Said Mr. Anderson: “If you’re already generating revenues at this time and have a loss, and can’t show an actual break-even by 2002 second quarter, I don’t think you’ll get any venture funding at this time. If you don’t have revenues right now, typically, I would think–if you could find a venture firm that’s doing seed–you would need to demonstrate profitability within eight to 10 quarters, max. At the late stage, some venture firms are not doing any investing unless they can sell their investments within one year.”
Dev Bhatia, the founder and chief executive of Hotsocket.com, a database-driven marketer which has raised capital from Goldman Sachs Private Equity Group and Bessemer Venture Partners, among others, shared his experience.

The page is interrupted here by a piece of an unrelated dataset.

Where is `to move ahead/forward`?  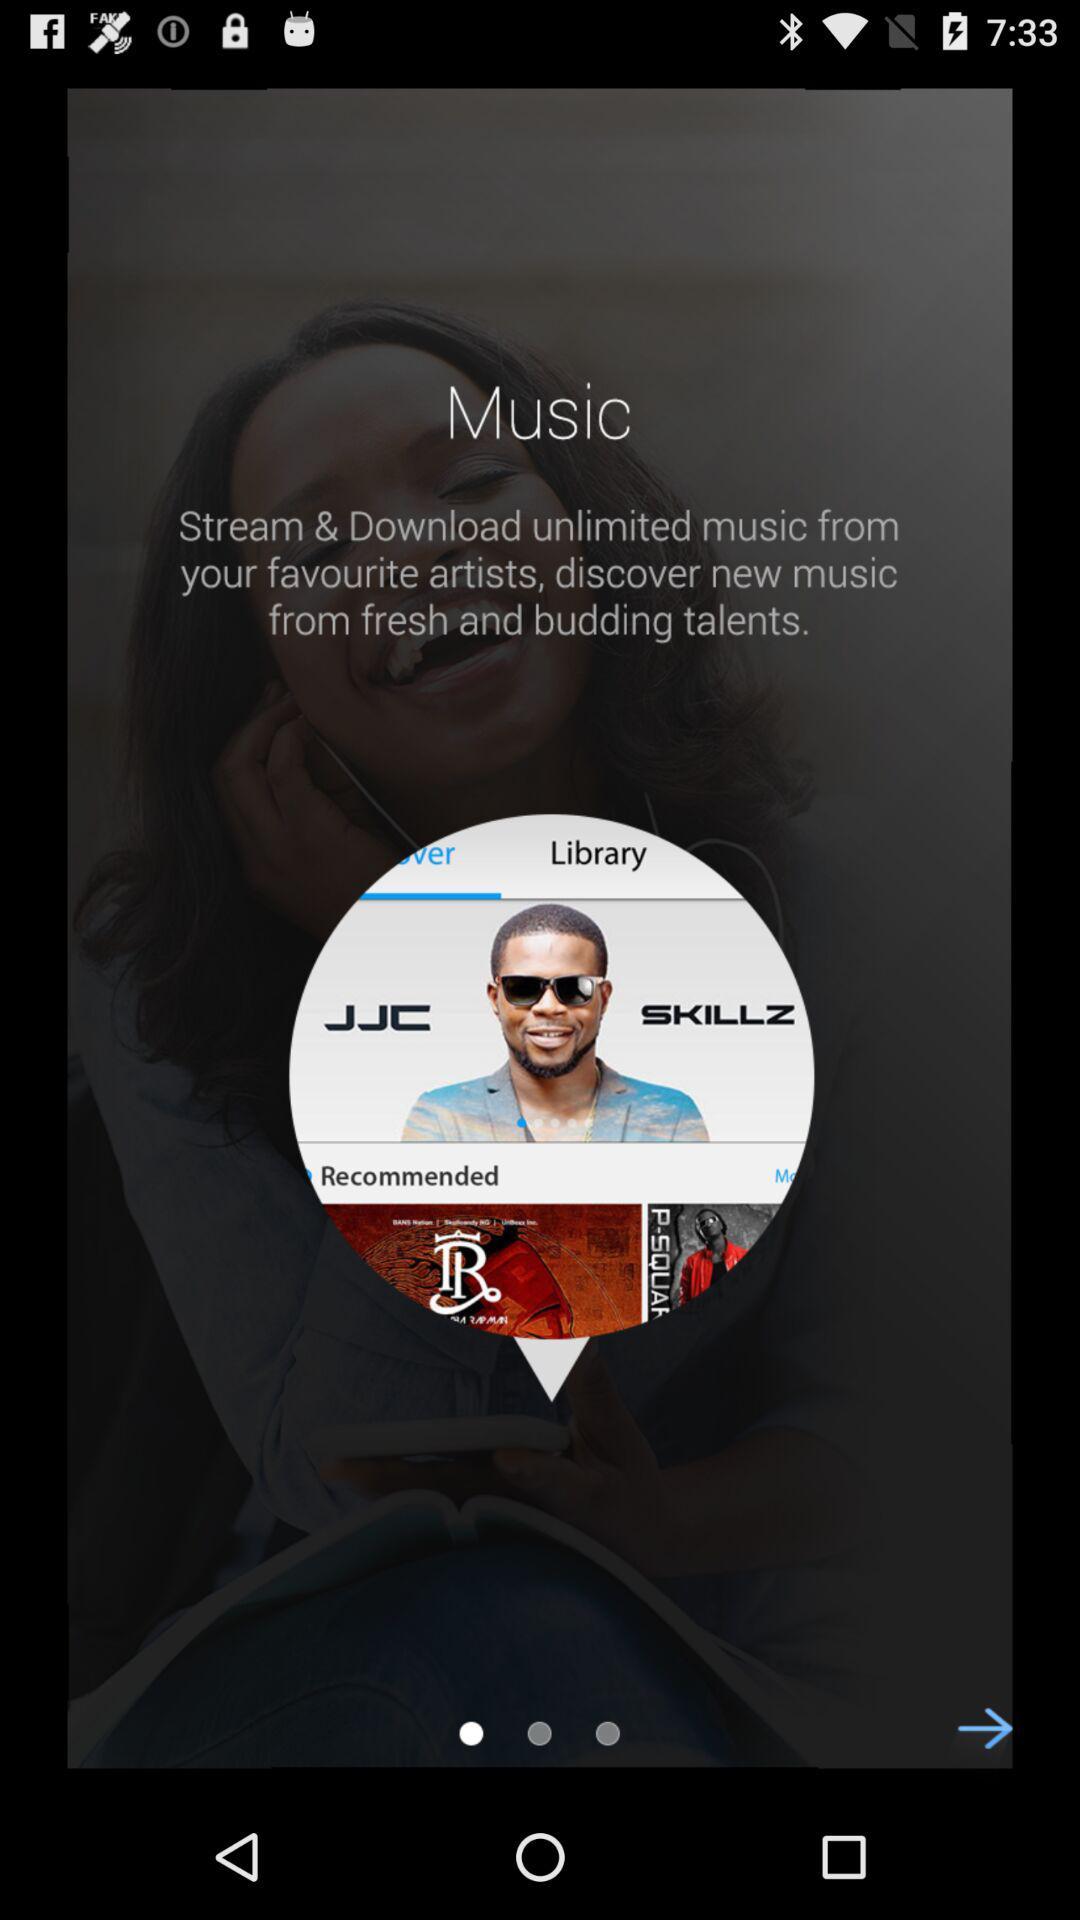
to move ahead/forward is located at coordinates (973, 1745).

One of his venture firms, he said, had spelled out the metrics pretty clearly: Within six months, one had better be gross-margin positive; six months after that, they had better be bottom-line positive.
There were more questions, about global investing and niche versus generalist investing patterns. It wasn’t until the end that someone finally asked what a lot of people had presumably been wondering all along:
“Yes, there’s been value created,” a member of the audience said. “But a lot of people have lost a lot of money. A lot of jobs were lost, and there are clear signs that the pain is not over yet. I was wondering if some of this could have been avoided …. From venture-capital firms to banks to online investors, there was some irresponsible behavior across the board, and I’m wondering is this going to happen again or can some of it be avoided?”
“I’ll take a swipe at that,” said Henry Blodget, to much laughter. “I’ve found myself in the role of piñata” of the dot-com shakeout, said the man whose career was made by a bullish Amazon bet. (Amazon recently fired 1,300 employees.)
“Absolutely, this will happen again, hundreds of times,” he said. “It’s happened hundreds of times in the past …. Sure there were some stupid bets made … people got drunk … expectations got way ahead of reality… but there’s also a huge risk of missing the upside.”
Shortly thereafter, the panel ended. Many who lingered seemed to have upside on the brain, as they gathered in groups to chat and stood on line to pay homage to the financial luminaries at the dais. Lehman Brothers’ Mr. Frank had the most supplicants, not surprisingly. As the lone investment banker on the panel, he was the one who ultimately could turn an idea into I.P.O. riches.
No one seemed deterred by the designs resembling gray storm clouds that decorated his tie.
At a gathering at Bliss on East 49th Street following the summit, the Y.E.S.-men were downing kamikazes and making out with their girlfriends. (Y.E.S.’s membership is about 40 percent female, Mr. Pozen said, though there were few female representatives at Bliss on Thursday night.) A few of the guys were talking shop. One could be overheard asking his friend, “Did you get a deal?” Mr. Stern was there, too, though in a league of his own.
Sitting at a corner table with his friends and sipping a drink, he talked exit strategies and bricks-and-clicks with the same passion that some of his classmates might bring to pornography, Derrida or extreme football. He shared industry gossip, reminisced about past experiences with reporters, and made a call from his cell phone to a friend burning the midnight oil at an investment bank.
He was not unaware of the irony of his situation. He brought up the Business 2.0 article, in which Irrational Exuberance author and Yale professor Robert Shiller dismissed him and other undergraduate entrepreneurs as part of a media-driven fad.
“Now,” said Mr. Stern wryly, “I’m taking his class.”